> [Given exercise A] List each thing the argument against a bill of rights says a group of unelected economists would do if given the final say on the economy.
> [Given exercise B] In the argument against a bill of rights, translate this sentence into Spanish: "Acts of Parliament tend to regulate things; very few do not affect ‘liberty’."
> [Given exercise C] Carry the argument against a bill of rights further, picking up after its final sentence.

> [Text shown]
That’s what I meant when I said, “But who decides whether there are legal grounds to override legislation? Why, the judges.” If parliament and the judges disagree as to the validity of legislation which is being reviewed, the judges win and the legislation is dead. A case in point is Kable v DPP [1996] HCA 24. An American example is Roe v. Wade (1973) 410 U.S. 113 which wholly or partially abrogated the legislation of 46 parliaments in 46 states. An Australian bill of rights will give judges more scope to do just that. We can argue about the most precise description of this situation ad infinitum, but there can be no doubt that a bill of rights will significantly enhance the ability of judges to strike down legislation with which most people agree – hence the abrogation of democracy.

Inasmuch as bills of rights usually contain meaninglessly broad and gaseous clauses like “every person has the right to liberty” (Victorian bill of rights, s 21(1)), the judges’ power of construction becomes all-important. A clause like that is just a carte blanche authority to strike down virtually any piece of legislation because judges now decide what ‘liberty’ is. It’s like saying “Liberty’s good. For now on, you decide what liberty is, not the people.” Acts of Parliament tend to regulate things; very few do not affect ‘liberty’. And this is just one clause.

This is why I oppose a bill of rights. Rather than letting the people decide what liberty is, bills of rights let unelected, unaccountable judges decide. It is completely undemocratic. True, parliament can subsequently realise what a terrible idea that bill of rights was and attempt to amend or repeal it (if it is not constitutional). But since when do we support bad ideas merely because they can be dumped at some future time? Any parliamentary bill can be repealed or amended after it is enacted. Do we support all bills?

Let me reiterate that you are pursuing two contradictory arguments at the same time. You keep assuring us that a bill of rights “is not an abrogation of democracy”, but you also keep saying that democracy should be abrogated (“We need someone to be able to disagree with the majority”) and that a bill of rights is the way to do it. In fact, you unwittingly conceded that under your system judges would have the “final say”. So it is the judges who decide after all! I thought they were “subordinate”… This admission just negates your whole position on the abrogation of democracy. In short, if a bill of rights suppresses majority views in favour of minority views, it’s undemocratic. If it doesn’t, it’s useless. Which is it?

You also argue that it is good that unelected, accountable judges should have so much power because you “want someone who actually understands the law to have the final say.” By the same token, let’s decide that from now on a group of unelected economists have the final say on the economy. They will raise taxes when they want to. They will shape the national budget. They will impose their preferred ideologies on everyone else. Why let these elected representatives interfere with the work of experts? We mustn’t stop there, though. The defence forces should be controlled by generals, not some elected politician who calls himself minister for defence. I’m sure the generals know more than him about things military. They will decide when to wage war and how. The people shouldn’t have the final say on these things. I could go on. It is quite evident that you are no fan of democracy. Naturally, you support a bill of rights to curtail it.

> [Records provided]
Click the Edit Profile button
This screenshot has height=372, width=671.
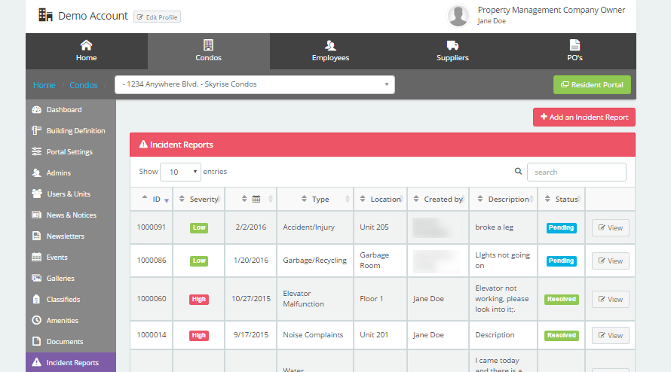tap(158, 17)
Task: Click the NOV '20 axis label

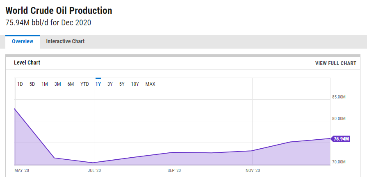Action: 252,170
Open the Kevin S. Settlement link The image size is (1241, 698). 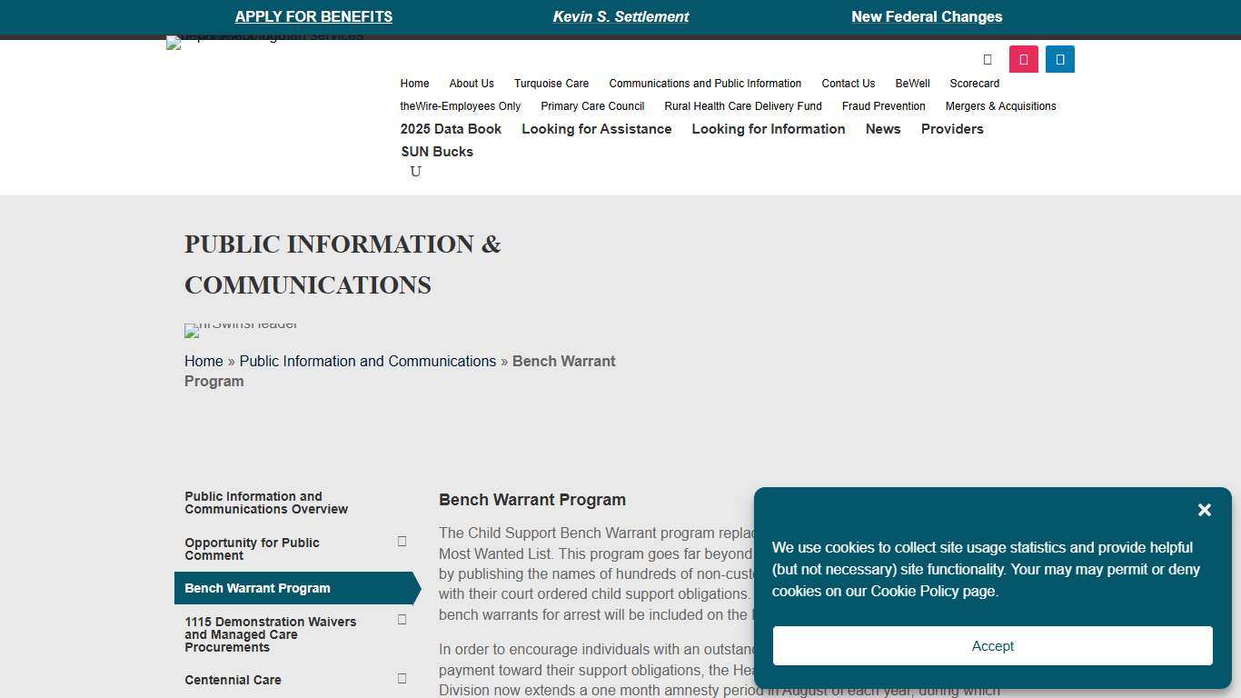point(621,16)
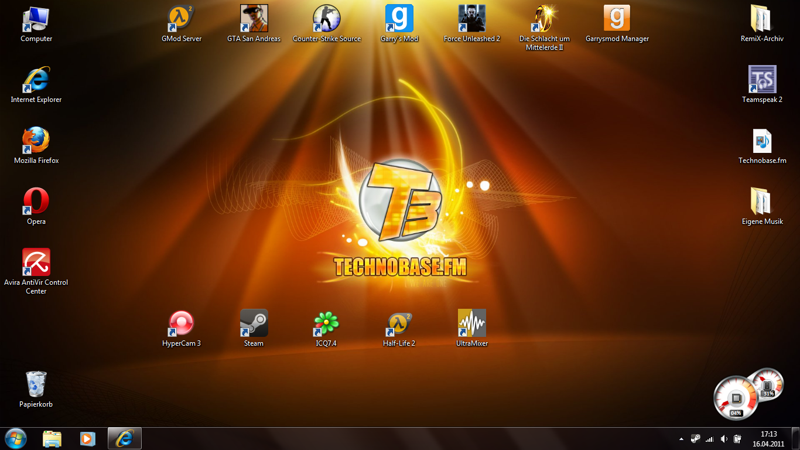Select Force Unleashed 2 shortcut
This screenshot has height=450, width=800.
point(471,19)

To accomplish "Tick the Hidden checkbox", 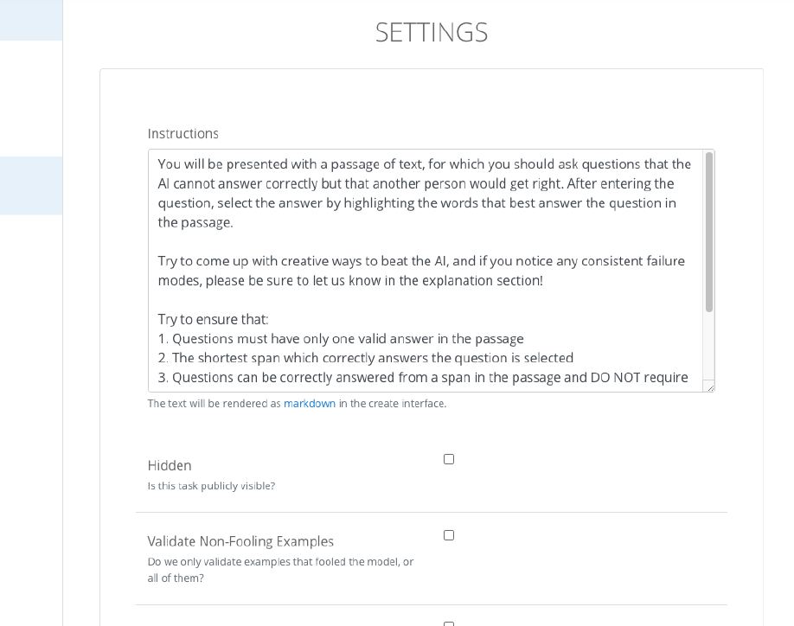I will (449, 459).
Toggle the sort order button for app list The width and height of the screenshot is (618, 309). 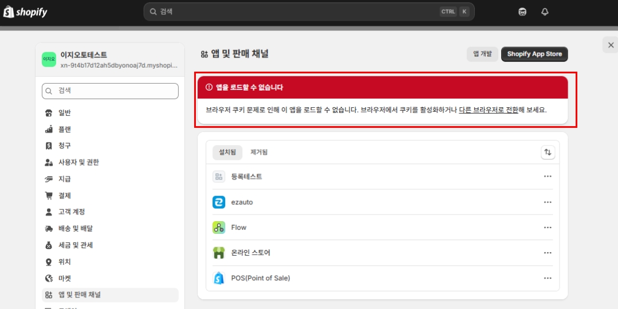tap(548, 152)
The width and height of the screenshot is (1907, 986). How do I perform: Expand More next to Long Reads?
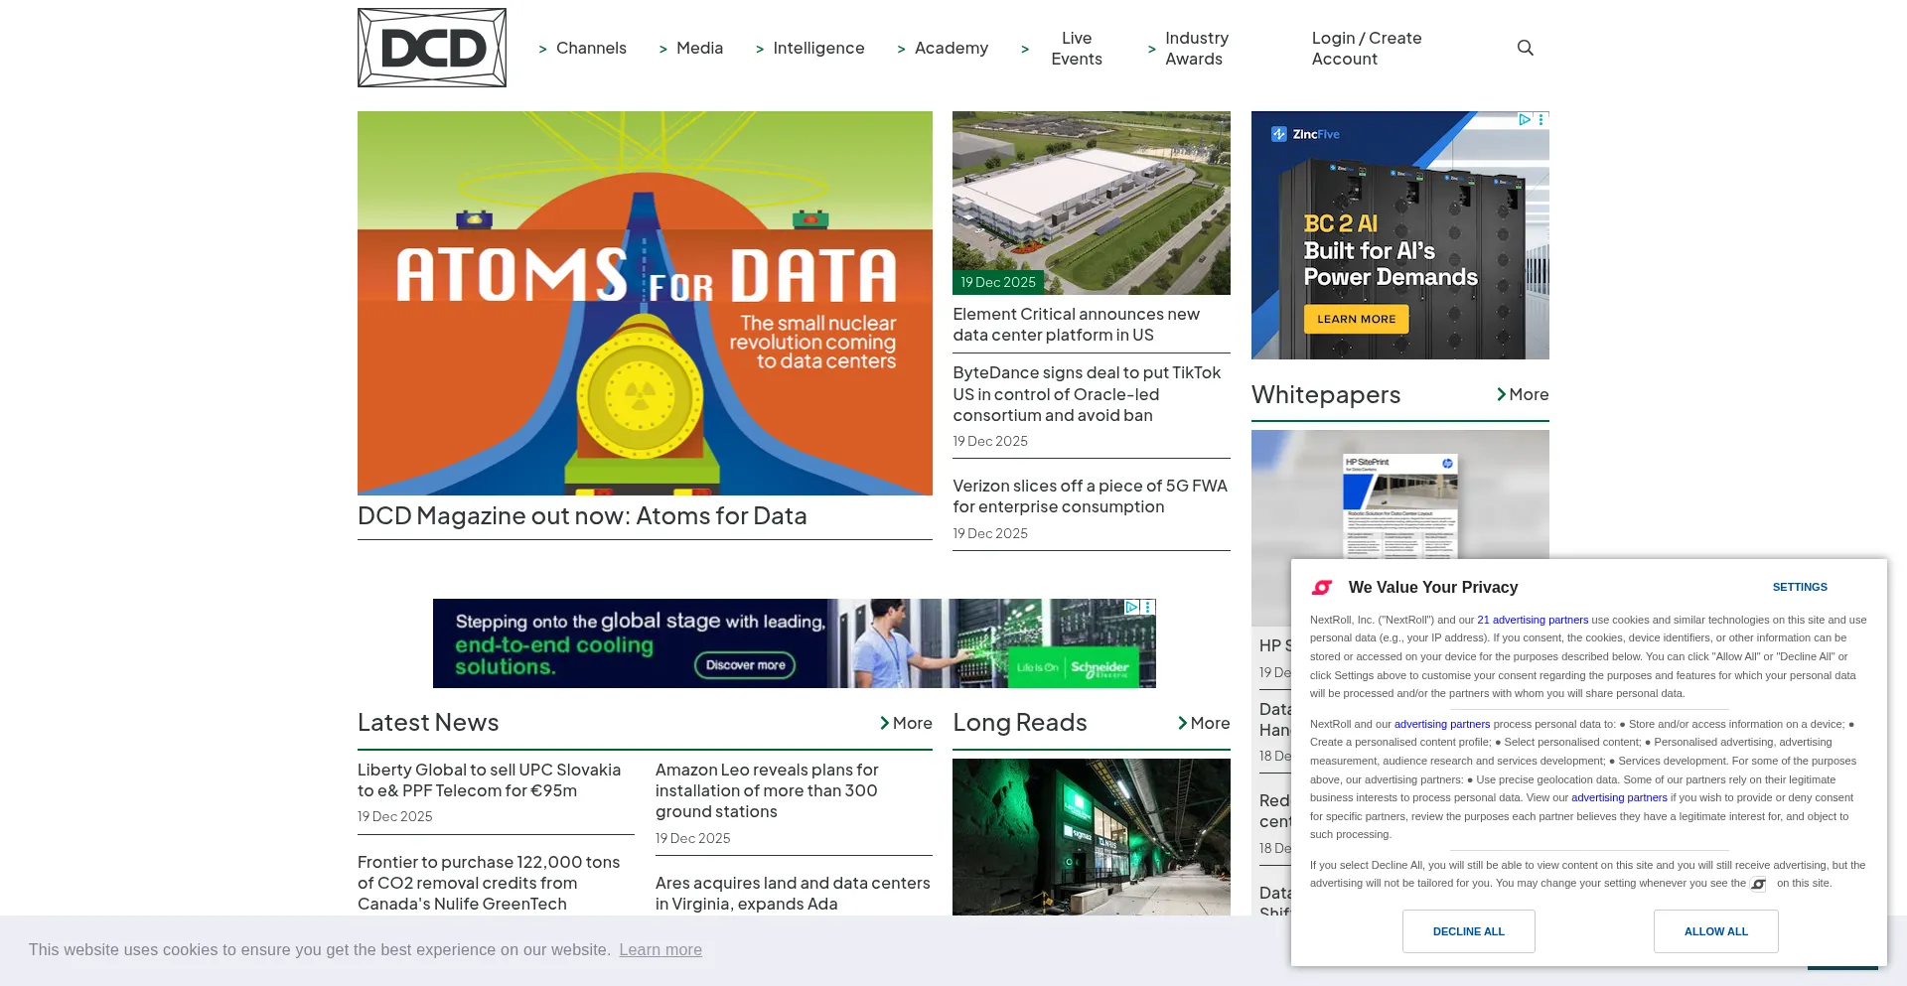coord(1205,723)
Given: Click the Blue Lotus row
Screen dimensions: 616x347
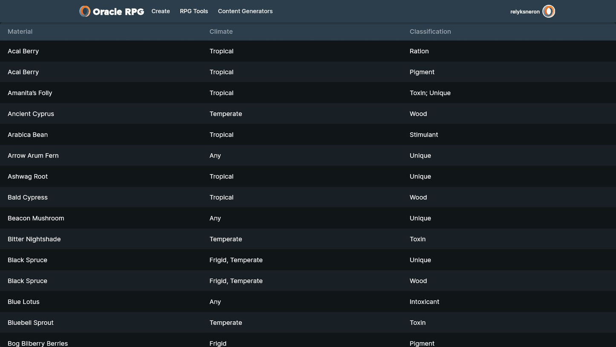Looking at the screenshot, I should pos(23,302).
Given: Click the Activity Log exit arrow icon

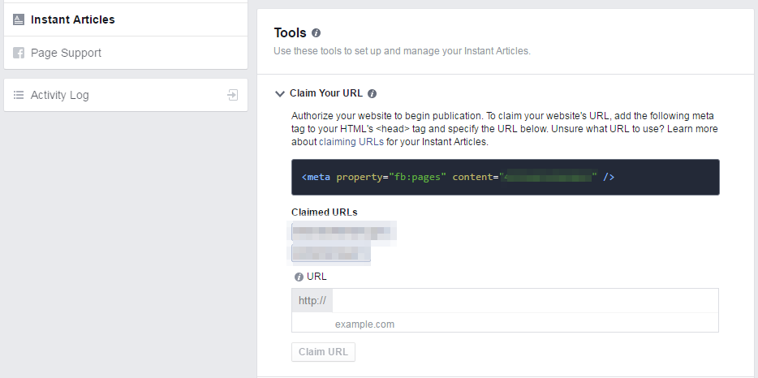Looking at the screenshot, I should point(233,95).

> [Final result A]
- Raise taxes when they want to
- Shape the national budget
- Impose their preferred ideologies on everyone else

> [Final result B] Las leyes del Parlamento tienden a regular cosas; muy pocas no afectan a la «libertad».

> [Final result C]
There is one other issue to which I adverted in the past. You keep referring to a situation where the majority is “wrong”. Wrong in whose opinion, though? In every election some people are disappointed because their preferred candidates lose. Naturally, they believe the majority has made the wrong decision. So is the majority wrong every time – always? Or is it just wrong when YOU say so?

Some people are always going to think the majority is wrong. The only sensible way to settle this is to have a vote, which is what democracy is all about. A bill of rights is a mechanism that bypasses the democratic will of the people by giving unelected people the power to flout the democratic will and do what THEY want instead. In my opinion, the only reason people support a bill of rights is because they are convinced the judges will think the majority is wrong when they think the majority is wrong. A bill of rights is just a self-serving, covert way to promote these people’s (generally the Left’s) agenda at the expense of the democratic will of the people.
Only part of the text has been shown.